Stochastic growth of quantum fluctuations during slow-roll inflation

F. Finelli, G. Marozzi, A. A. Starobinsky, G. P. Vacca, and G. Venturi
Phys. Rev. D 82, 064020 – Published 15 September 2010

Abstract

We compute the growth of the mean square of quantum fluctuations of test fields with small effective mass during a slowly changing, nearly de Sitter stage which takes place in different inflationary models. We consider a minimally coupled scalar with a small mass, a modulus with an effective mass H2 (with H the Hubble parameter), and a massless nonminimally coupled scalar in the test field approximation and compare the growth of their relative mean square with the one of gauge-invariant inflaton fluctuations. We find that in most of the single field inflationary models the mean square gauge-invariant inflaton fluctuation grows faster than any test field with a non-negative effective mass. Hybrid inflationary models can be an exception: the mean square of a test field can dominate over the gauge-invariant inflaton fluctuation one on suitably chosen parameters.

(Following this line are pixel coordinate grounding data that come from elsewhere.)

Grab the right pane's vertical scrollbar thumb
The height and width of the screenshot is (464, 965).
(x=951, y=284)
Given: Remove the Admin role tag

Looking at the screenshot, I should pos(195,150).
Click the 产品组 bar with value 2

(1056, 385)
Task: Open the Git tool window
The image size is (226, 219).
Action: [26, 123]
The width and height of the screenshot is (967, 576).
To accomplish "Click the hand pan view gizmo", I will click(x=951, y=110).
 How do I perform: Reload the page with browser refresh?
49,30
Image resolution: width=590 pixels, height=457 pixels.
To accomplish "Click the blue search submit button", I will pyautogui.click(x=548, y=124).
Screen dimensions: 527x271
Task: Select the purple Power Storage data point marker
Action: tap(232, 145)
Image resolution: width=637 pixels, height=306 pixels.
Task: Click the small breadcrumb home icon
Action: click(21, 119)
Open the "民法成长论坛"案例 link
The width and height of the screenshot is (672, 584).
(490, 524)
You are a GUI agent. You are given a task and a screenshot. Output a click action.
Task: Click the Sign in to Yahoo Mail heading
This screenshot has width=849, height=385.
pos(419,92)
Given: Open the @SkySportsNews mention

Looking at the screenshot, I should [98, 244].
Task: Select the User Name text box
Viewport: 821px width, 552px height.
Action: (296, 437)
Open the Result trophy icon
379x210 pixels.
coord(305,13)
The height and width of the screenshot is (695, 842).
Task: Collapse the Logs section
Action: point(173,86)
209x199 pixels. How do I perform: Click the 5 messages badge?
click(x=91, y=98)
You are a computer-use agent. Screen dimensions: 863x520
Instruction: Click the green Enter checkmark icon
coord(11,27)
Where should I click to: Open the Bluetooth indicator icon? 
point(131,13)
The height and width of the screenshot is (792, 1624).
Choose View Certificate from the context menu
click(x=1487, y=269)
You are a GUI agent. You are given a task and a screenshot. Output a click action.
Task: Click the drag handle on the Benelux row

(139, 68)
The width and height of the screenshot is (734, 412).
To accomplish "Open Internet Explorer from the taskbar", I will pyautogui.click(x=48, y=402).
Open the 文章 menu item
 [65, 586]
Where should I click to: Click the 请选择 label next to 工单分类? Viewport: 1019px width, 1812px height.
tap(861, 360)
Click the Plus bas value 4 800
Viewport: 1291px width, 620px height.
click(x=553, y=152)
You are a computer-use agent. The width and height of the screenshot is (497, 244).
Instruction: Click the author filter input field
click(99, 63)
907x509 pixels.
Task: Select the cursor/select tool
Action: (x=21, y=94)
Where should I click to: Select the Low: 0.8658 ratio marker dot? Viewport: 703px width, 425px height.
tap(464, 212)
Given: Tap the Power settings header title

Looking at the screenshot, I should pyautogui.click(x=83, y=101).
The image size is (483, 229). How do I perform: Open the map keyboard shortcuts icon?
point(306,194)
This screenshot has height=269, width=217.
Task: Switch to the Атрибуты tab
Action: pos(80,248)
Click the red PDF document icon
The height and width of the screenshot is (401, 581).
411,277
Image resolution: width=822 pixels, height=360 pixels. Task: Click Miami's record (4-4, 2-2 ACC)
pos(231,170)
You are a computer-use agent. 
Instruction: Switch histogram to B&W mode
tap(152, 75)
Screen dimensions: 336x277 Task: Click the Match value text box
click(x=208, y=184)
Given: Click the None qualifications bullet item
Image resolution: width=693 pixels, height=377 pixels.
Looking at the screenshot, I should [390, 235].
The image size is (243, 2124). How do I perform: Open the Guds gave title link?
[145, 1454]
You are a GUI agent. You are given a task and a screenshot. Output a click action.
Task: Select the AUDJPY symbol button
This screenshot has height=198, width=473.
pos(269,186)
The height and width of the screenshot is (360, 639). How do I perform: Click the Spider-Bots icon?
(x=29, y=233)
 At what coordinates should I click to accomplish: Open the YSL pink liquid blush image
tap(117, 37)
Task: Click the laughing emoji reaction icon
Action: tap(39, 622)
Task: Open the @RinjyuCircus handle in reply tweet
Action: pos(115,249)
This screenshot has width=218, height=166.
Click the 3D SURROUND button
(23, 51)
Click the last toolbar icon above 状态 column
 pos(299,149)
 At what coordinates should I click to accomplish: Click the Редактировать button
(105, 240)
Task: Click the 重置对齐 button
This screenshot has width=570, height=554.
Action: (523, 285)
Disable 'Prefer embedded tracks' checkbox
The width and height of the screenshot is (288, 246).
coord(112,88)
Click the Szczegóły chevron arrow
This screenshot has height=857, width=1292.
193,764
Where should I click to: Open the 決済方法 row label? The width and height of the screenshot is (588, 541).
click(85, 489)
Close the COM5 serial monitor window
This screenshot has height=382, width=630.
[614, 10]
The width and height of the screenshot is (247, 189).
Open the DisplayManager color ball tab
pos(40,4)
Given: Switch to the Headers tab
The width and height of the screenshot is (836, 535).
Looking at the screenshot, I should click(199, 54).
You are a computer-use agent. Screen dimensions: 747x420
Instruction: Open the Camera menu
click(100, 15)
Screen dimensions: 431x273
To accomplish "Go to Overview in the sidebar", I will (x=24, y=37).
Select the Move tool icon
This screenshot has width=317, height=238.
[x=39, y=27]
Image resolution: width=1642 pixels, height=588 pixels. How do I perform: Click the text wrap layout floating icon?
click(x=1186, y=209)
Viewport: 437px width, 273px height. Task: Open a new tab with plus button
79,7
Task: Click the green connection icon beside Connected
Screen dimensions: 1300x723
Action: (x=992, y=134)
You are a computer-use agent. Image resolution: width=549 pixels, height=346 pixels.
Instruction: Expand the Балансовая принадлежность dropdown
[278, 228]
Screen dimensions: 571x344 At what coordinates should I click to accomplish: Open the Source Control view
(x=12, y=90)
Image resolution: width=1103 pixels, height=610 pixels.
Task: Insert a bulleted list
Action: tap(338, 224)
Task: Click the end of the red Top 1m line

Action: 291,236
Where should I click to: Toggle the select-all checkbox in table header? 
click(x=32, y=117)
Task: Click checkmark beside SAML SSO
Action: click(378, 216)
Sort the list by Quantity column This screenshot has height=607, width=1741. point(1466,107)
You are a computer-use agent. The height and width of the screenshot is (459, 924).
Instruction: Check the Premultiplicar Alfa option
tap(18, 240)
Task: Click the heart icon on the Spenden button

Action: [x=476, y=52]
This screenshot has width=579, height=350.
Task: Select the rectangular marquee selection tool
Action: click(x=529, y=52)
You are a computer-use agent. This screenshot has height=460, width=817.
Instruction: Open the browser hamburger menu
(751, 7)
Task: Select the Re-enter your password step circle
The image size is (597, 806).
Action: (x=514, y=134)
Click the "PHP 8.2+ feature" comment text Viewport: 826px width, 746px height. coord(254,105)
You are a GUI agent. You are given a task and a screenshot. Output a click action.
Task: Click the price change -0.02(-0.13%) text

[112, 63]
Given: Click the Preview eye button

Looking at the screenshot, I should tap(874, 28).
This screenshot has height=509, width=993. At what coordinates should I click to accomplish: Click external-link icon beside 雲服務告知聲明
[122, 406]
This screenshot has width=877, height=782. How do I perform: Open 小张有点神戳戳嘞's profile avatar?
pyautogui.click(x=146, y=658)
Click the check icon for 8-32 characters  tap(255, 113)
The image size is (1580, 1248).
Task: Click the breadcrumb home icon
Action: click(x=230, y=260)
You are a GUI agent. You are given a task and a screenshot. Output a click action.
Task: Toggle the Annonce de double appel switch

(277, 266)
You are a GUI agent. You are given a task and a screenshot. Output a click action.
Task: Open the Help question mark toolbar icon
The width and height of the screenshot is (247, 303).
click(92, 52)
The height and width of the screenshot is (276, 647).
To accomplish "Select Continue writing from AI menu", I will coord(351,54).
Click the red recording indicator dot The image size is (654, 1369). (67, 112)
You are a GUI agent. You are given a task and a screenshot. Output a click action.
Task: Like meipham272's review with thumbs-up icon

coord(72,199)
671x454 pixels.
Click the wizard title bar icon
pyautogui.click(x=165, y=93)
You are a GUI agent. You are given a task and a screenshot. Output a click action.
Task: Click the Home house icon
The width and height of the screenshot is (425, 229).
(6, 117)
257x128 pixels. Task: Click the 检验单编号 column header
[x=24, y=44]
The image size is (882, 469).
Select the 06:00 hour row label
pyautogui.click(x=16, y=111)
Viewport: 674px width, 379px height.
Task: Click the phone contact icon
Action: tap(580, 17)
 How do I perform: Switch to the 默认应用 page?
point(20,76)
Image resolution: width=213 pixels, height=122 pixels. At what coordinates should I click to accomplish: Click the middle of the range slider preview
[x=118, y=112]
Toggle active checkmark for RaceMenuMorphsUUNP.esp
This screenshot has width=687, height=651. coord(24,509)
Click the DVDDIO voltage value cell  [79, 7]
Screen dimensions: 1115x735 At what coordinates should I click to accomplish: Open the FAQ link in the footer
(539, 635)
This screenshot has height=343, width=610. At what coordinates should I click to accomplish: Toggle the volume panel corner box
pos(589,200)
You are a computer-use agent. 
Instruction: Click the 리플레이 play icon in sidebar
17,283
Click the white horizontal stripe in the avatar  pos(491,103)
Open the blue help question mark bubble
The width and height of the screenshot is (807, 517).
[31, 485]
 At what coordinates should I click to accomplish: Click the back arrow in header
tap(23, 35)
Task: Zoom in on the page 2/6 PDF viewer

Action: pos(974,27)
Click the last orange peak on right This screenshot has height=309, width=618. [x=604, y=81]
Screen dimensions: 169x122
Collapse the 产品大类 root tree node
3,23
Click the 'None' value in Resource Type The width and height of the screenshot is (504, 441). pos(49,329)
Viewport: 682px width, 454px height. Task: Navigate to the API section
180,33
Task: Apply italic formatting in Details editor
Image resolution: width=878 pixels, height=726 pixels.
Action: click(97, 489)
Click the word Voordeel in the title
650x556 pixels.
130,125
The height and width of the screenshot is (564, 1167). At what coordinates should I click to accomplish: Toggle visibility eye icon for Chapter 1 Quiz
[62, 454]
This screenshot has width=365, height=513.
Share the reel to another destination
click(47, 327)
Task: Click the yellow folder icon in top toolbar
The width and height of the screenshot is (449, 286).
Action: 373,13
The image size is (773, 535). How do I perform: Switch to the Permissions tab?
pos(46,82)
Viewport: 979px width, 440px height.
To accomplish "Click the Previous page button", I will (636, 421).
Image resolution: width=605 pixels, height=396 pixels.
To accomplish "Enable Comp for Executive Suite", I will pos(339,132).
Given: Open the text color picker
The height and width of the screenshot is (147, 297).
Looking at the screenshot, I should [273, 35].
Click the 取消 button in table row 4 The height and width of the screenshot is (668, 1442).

We also compute the stochastic growth of quantum fluctuations of a second field, relaxing the assumption of its zero homogeneous value, in a generic inflationary model; as a main result, we obtain that the equation of motion of a gauge-invariant variable associated, order by order, with a generic quantum scalar fluctuation during inflation can be obtained only if we use the number of e-folds as the time variable in the corresponding Langevin and Fokker-Planck equations for the stochastic approach. We employ this approach to derive some bounds for the case of a model with two massive fields.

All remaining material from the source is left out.